Aim
Answer from the forum post on RooHistPdf normalization below:
(a) Which ROOT version does the poster use?
(b) How many bins does hist_110 have?
(c) What range is set for the RooRealVar mV?

=== Selected text ===

RooHistPdf Normalization Different than Source TH1D/RooDataHist

GabrielM · May 8, 2021, 12:54am

Dear RooFit experts,

I’m fairly new to using RooFit, and I had a question about the normalization of a RooHistPdf object vs. a TH1 – sorry if this is obvious!

I’m trying to create a RooHistPdf object to use in a morphing procedure. I’ve been creating a normalized TH1D object which I use to create a RooDataHist data set, from which I then get the pdf. The problem I run into is that I expected that the RooHistPdf should completely match the RooDataHist data set, and consequently the TH1D since I’m explicitly defining the pdf from it. For whatever reason though the normalization between the two is way off. I’m not sure why this is happening or how to fix it, and I was wondering if someone with a better understanding of RooFit could explain. I’m attaching here my code on PyROOT as well as a plot of the mismatch of the TH1D and RooHistPdf. My ROOT version is 6.22.

selection = "((Jet1_M>50 || Jet2_M>50) && Jet1_pT>500 && mVH>1300 && d2V<2.0)"

#Create histogram with mY = 1800 GeV, mX = 110 GeV

file_110 = ROOT.TFile(sample, "read")
tree_110 = file_110.Get("Nominal")               
hist_110 = ROOT.TH1D("hist_110","", 50, 0, 0)
tree_110.Project("hist_110", "mV", selection)
hist_110.Scale(1/hist_110.Integral())

mV = ROOT.RooRealVar("mV","mV", 0, 500, "GeV")

#Here "hd" means histogram data: this creates a data set
#from the histogram above

hd_110 = ROOT.RooDataHist("hd_110", "hd_110",
        ROOT.RooArgList(mV), hist_110)

#This makes the pdf from the RooDataHist

pdf_110 = ROOT.RooHistPdf("pdf_110","pdf_110",ROOT.RooArgSet(mV),
        hd_110, 0)

=== Raw data ===

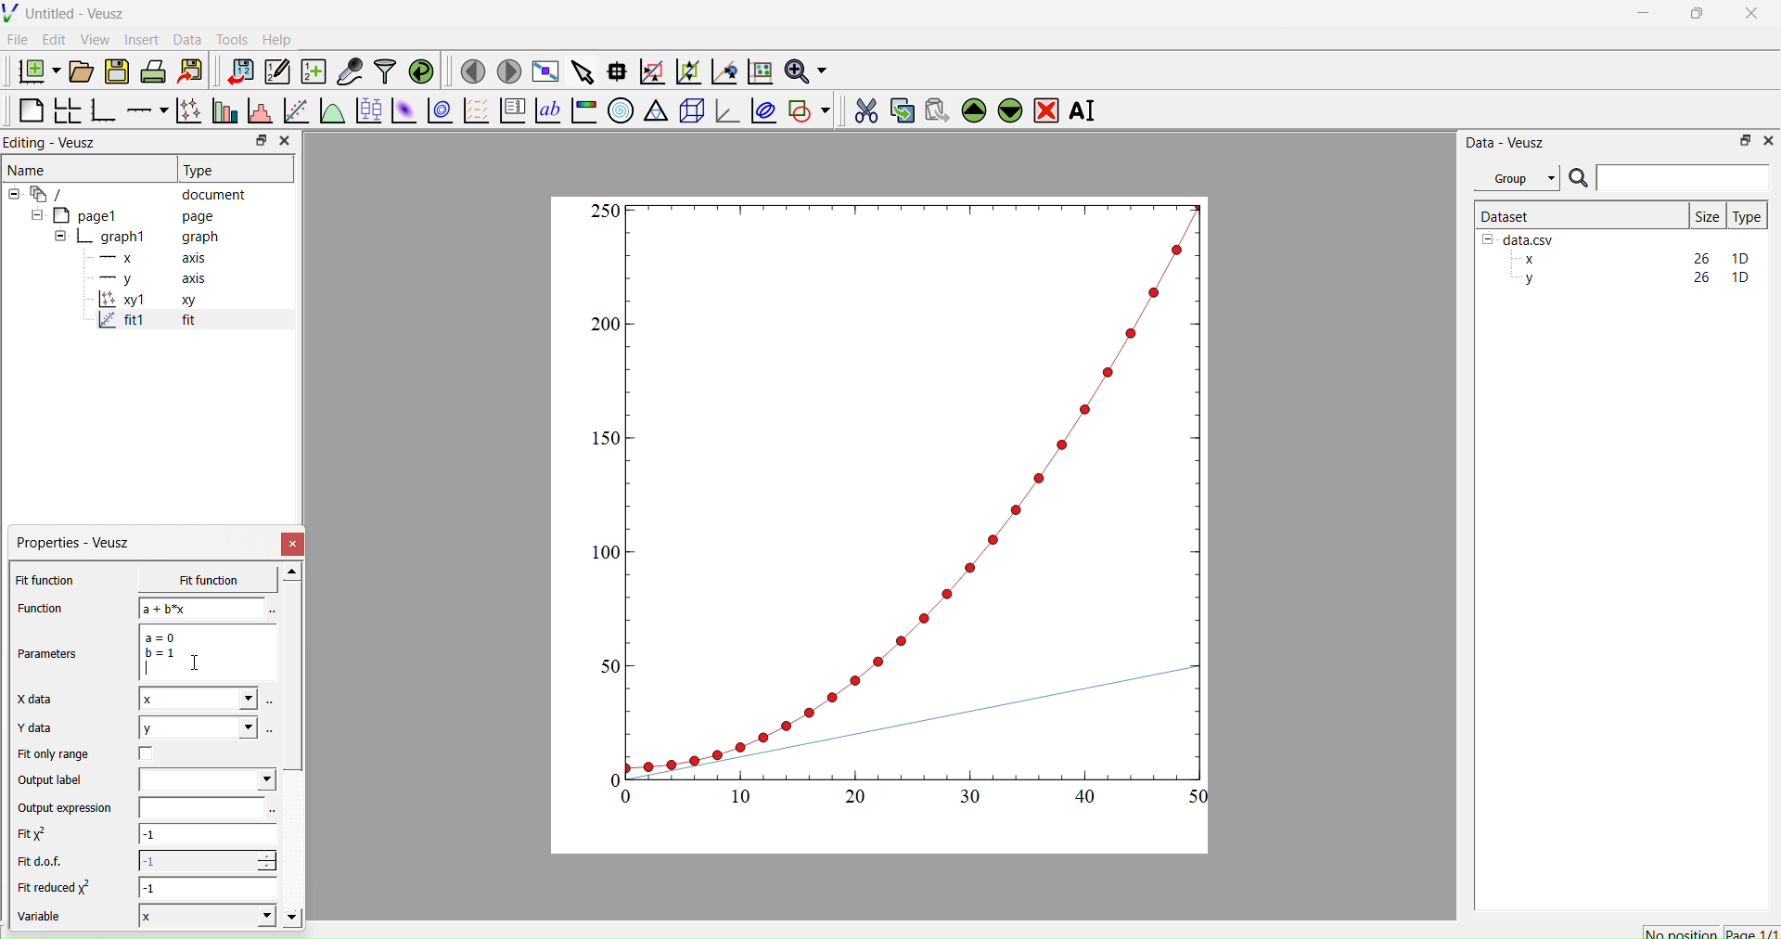 This screenshot has height=939, width=1781. I want to click on Search, so click(1578, 179).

===

Answer below
(a) 6.22
(b) 50
(c) 0 to 500 GeV